The beginnings of automatist storyteller systems
For centuries, artists, mathematicians, and engineers have
demonstrated their interest in reconfigurable or "automatic"
storytelling. In the 15th century, Gutenberg's innovative printing
press--which featured movable and reusable type--drove home the
notion of machine-reconfigurable text. In the late 17th century,
Jonathan Swift published a delightfully tongue-in-cheek account of an
automatic "wisdom-generating device": an army of clerks turned
cranks that spun vast arrays of lettered blocks; meanwhile, a
supervisory bureaucrat scanned the scene and jotted down any
sentences that accidentally appeared.
In the 1920s and 1930s, the Surrealists and Dadaists delighted in
experiments and parlor games that took stream-of-consciousness
text--often generated by several distinct voices--and merged them into
a single composite entity. They believed that by suppressing the
conscious mind, they could release spontaneous, intuitive imagery from
the subconscious--a process they termed "automatism." Other artists
advocated a chance mechanism for authorship, such as pulling words out
of a basket. In attempting to set expression free from the conscious
control of a maker, these artists were responding to contemporary
cultural concerns and scientific opportunities.

Page and screen pointing data
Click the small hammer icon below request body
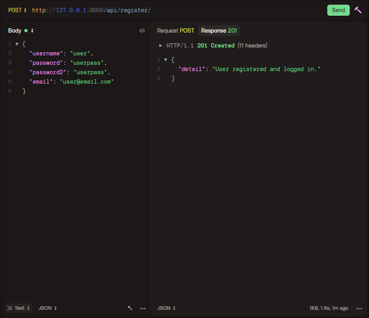Image resolution: width=369 pixels, height=318 pixels. pyautogui.click(x=130, y=308)
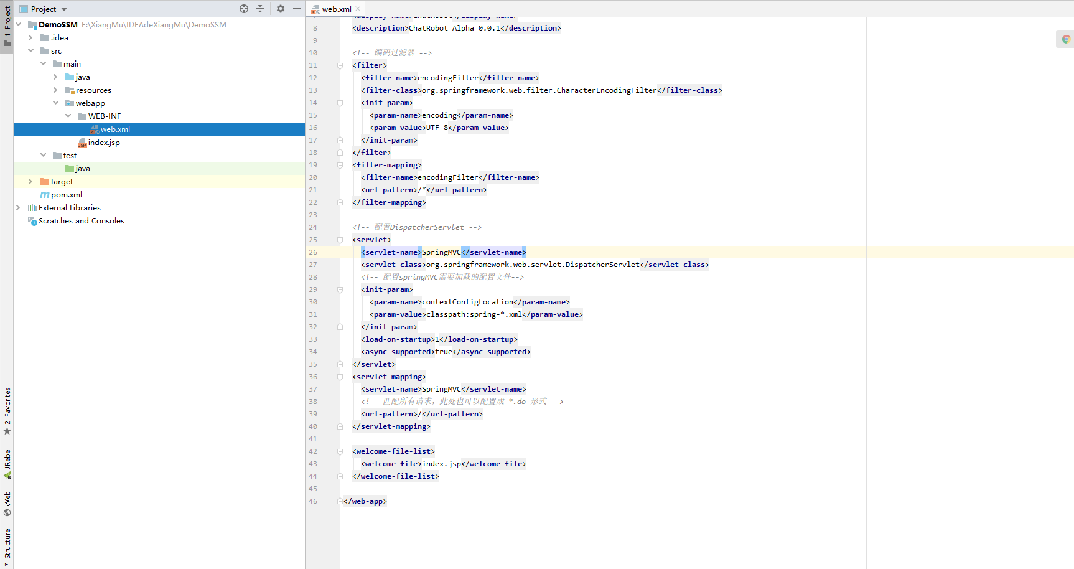Open Chrome browser preview icon in editor

click(x=1066, y=39)
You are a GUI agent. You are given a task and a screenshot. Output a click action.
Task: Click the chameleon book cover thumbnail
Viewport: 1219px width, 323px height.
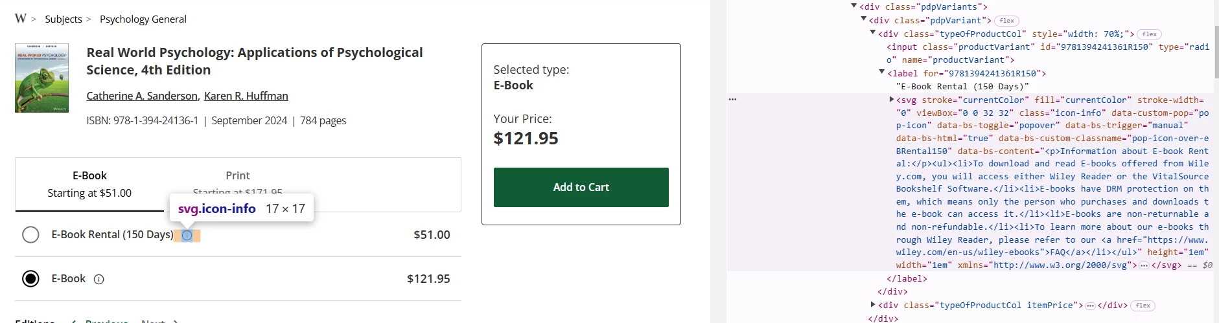tap(42, 78)
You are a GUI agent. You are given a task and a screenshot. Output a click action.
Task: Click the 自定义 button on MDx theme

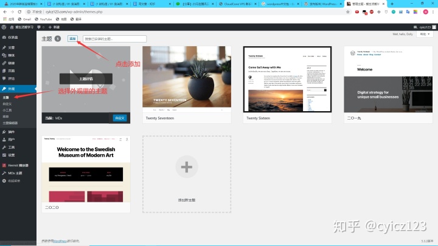119,118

■ TO-DO LIST:
**a.** In the passage on automatist storytelling, what term did the Surrealists and Dadaists use for releasing spontaneous imagery from the subconscious?
**b.** From the passage on automatist storytelling, print the words starting at "In the 1920s" and ending at "and scientific opportunities.".

■ FINAL RESULTS:
**a.** Automatism.

**b.**
In the 1920s and 1930s, the Surrealists and Dadaists delighted in
experiments and parlor games that took stream-of-consciousness
text--often generated by several distinct voices--and merged them into
a single composite entity. They believed that by suppressing the
conscious mind, they could release spontaneous, intuitive imagery from
the subconscious--a process they termed "automatism." Other artists
advocated a chance mechanism for authorship, such as pulling words out
of a basket. In attempting to set expression free from the conscious
control of a maker, these artists were responding to contemporary
cultural concerns and scientific opportunities.